Task directions →
Quote only the lines from the top of the listing below down to and including the line with "Given: Click '(love".
[Data extract — start]
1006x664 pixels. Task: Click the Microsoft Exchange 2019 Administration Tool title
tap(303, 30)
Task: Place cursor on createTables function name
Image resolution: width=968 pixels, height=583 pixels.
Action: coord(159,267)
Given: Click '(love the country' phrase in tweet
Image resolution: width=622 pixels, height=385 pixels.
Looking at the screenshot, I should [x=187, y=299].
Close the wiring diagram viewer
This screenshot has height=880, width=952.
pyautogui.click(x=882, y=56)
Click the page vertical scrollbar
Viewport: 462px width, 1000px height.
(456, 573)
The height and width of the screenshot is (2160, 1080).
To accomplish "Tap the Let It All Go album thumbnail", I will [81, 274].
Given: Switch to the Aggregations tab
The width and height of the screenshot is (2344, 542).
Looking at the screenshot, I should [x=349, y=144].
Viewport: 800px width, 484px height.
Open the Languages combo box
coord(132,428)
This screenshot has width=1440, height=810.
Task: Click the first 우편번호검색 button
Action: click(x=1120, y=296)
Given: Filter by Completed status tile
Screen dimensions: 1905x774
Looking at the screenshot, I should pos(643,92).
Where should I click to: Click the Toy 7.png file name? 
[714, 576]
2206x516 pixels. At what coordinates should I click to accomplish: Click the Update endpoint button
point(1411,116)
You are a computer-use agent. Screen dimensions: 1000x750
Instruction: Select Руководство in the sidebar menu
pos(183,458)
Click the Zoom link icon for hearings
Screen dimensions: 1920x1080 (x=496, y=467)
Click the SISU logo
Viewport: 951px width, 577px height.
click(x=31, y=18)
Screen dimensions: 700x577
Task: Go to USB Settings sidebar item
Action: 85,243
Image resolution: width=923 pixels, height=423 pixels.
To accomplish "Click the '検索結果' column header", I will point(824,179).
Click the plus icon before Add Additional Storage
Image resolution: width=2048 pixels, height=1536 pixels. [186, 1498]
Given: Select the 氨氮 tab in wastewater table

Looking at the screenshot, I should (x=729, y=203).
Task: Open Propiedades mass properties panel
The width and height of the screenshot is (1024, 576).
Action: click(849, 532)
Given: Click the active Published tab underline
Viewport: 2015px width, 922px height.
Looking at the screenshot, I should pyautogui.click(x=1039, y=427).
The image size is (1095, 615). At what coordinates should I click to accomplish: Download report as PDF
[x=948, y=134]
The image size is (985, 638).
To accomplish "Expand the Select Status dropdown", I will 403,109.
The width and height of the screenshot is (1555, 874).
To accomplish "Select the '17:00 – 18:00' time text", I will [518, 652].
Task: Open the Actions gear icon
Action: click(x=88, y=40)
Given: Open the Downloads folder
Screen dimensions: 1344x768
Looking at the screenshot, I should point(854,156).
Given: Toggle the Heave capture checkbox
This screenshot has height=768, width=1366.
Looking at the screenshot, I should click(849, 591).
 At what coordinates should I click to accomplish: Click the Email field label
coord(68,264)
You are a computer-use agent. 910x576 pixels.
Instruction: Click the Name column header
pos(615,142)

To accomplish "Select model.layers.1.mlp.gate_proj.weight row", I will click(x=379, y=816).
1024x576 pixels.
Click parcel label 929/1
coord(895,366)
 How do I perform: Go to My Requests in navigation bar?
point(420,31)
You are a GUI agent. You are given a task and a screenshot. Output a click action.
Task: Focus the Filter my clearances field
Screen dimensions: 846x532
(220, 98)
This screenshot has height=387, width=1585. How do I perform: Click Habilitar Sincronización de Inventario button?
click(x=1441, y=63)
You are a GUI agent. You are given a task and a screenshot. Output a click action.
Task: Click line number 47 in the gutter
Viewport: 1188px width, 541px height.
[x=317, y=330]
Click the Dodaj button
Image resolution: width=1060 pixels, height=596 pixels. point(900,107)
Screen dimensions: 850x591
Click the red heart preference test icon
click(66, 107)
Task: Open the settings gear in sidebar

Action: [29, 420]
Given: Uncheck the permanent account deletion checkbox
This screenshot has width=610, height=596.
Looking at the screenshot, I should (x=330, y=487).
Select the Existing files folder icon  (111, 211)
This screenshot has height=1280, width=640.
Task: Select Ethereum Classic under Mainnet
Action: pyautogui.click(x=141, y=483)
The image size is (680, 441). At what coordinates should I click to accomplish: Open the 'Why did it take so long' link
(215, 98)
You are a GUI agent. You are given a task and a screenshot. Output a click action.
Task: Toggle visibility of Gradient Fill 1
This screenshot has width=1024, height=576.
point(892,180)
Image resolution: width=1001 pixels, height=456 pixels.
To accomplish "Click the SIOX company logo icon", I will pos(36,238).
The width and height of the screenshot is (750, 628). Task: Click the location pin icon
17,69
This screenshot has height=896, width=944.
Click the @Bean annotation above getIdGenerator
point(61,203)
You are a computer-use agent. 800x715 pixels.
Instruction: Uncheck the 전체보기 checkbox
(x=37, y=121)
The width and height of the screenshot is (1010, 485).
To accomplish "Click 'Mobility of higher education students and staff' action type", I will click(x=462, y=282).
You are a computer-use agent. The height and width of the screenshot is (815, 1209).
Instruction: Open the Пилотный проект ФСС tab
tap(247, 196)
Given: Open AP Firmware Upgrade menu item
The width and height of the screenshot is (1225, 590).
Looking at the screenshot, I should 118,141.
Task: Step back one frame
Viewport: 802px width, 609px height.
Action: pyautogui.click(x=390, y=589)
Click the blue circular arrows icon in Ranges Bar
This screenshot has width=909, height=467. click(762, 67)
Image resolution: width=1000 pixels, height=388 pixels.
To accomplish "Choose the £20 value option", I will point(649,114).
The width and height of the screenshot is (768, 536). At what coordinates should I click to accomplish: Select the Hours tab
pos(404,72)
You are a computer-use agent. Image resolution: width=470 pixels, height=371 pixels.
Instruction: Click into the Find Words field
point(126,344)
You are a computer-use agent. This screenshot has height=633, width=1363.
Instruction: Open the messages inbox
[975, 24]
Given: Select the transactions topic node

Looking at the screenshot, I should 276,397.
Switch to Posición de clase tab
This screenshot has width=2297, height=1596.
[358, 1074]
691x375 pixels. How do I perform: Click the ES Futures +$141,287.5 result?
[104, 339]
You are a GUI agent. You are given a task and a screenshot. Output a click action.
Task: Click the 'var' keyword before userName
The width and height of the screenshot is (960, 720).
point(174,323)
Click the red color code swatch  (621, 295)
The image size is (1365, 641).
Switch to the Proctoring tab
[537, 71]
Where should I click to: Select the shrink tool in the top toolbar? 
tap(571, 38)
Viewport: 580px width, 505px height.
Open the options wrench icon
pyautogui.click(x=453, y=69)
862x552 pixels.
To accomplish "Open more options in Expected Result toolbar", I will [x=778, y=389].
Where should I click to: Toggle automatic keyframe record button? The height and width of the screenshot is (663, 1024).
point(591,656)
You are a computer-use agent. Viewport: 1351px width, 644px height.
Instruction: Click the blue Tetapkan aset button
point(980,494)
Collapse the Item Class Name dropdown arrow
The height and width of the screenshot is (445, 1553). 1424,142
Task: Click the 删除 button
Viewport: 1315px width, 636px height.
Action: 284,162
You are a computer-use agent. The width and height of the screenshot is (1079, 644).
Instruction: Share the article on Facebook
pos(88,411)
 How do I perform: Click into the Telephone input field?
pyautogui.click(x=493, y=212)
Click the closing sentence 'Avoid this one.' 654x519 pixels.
[Data extract — finish]
Response to this task →
1006x664 pixels. Task: Click the Microsoft Exchange 2019 Administration Tool title
tap(303, 30)
Task: Place cursor on createTables function name
Image resolution: width=968 pixels, height=583 pixels.
Action: coord(159,267)
Given: Click '(love the country' phrase in tweet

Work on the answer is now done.